Task directions » Of the lines below, copy those that hold the word "field".

Provided data »
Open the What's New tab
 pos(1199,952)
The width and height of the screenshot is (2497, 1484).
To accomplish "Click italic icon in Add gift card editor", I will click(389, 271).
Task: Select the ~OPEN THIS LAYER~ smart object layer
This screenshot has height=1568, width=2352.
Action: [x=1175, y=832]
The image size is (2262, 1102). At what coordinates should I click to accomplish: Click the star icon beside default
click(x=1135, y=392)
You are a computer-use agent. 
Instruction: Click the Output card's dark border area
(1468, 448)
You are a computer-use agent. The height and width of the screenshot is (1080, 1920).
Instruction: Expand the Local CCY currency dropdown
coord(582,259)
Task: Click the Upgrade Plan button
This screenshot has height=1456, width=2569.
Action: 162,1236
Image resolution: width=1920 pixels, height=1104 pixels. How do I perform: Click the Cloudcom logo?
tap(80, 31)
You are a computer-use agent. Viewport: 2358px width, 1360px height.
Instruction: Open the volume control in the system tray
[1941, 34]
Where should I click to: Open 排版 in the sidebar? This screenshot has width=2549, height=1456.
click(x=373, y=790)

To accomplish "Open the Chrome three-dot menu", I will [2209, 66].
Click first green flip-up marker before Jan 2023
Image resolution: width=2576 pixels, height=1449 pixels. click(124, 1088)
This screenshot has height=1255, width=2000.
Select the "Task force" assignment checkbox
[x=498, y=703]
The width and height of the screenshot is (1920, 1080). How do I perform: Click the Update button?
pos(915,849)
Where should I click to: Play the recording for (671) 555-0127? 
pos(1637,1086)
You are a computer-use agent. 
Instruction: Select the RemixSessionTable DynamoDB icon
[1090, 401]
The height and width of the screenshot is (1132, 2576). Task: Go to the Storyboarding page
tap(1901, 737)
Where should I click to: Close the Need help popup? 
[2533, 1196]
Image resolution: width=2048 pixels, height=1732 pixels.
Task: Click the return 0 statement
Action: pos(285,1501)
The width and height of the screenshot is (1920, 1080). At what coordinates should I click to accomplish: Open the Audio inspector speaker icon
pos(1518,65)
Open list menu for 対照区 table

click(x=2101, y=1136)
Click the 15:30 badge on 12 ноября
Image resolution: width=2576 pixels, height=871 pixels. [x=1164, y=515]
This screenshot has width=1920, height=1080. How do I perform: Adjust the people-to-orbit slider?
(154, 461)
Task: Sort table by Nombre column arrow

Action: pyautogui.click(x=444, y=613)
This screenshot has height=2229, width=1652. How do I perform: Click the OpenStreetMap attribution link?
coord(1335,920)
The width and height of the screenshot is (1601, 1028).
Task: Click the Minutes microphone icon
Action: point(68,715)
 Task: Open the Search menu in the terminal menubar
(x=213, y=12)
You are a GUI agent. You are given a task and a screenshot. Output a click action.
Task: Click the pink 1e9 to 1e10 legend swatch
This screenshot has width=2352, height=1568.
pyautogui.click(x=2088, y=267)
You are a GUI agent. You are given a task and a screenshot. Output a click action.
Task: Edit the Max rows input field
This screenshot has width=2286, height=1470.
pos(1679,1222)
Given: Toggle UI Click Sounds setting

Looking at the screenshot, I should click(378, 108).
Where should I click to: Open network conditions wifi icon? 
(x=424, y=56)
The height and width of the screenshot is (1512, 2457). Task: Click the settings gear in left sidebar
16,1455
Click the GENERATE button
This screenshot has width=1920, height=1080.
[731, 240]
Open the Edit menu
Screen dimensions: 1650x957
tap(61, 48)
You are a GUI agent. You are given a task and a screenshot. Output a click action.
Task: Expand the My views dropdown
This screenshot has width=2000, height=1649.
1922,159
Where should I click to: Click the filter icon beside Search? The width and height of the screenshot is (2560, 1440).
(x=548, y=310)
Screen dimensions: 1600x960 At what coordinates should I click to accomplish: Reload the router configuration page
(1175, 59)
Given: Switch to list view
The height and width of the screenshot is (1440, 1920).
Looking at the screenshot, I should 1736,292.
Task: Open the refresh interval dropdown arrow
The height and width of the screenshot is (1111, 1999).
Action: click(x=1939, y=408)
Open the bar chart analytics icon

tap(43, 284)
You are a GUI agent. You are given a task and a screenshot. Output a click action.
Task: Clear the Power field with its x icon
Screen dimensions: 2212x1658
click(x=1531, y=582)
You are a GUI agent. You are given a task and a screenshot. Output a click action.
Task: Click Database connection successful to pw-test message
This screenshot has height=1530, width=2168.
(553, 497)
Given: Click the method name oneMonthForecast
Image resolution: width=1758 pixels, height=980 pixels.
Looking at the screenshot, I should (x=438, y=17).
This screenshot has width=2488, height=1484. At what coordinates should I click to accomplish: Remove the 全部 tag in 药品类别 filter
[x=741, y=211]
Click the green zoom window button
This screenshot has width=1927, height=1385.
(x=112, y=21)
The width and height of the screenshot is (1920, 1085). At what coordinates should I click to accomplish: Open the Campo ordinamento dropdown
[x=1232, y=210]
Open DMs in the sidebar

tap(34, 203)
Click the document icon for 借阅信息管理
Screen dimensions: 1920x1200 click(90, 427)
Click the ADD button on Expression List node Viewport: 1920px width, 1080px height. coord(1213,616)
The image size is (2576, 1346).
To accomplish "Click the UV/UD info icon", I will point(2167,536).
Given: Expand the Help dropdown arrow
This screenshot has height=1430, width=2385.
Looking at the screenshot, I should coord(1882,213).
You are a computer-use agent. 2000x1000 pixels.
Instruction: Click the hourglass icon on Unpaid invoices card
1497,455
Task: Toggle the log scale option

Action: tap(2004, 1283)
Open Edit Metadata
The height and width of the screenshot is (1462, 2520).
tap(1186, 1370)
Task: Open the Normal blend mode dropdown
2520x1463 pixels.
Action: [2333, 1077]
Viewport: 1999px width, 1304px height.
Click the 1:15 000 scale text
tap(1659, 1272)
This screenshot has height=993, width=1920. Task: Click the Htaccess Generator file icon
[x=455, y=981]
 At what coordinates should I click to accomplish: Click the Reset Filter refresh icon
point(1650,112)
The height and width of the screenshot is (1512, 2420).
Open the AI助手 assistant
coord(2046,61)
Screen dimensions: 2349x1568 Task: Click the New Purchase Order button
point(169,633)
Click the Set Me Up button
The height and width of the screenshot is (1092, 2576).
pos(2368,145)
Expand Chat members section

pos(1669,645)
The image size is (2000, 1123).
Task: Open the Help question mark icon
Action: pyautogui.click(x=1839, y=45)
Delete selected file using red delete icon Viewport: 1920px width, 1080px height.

Expected output »
Task: Edit the Max rows input field
Task: Clear the Power field with its x icon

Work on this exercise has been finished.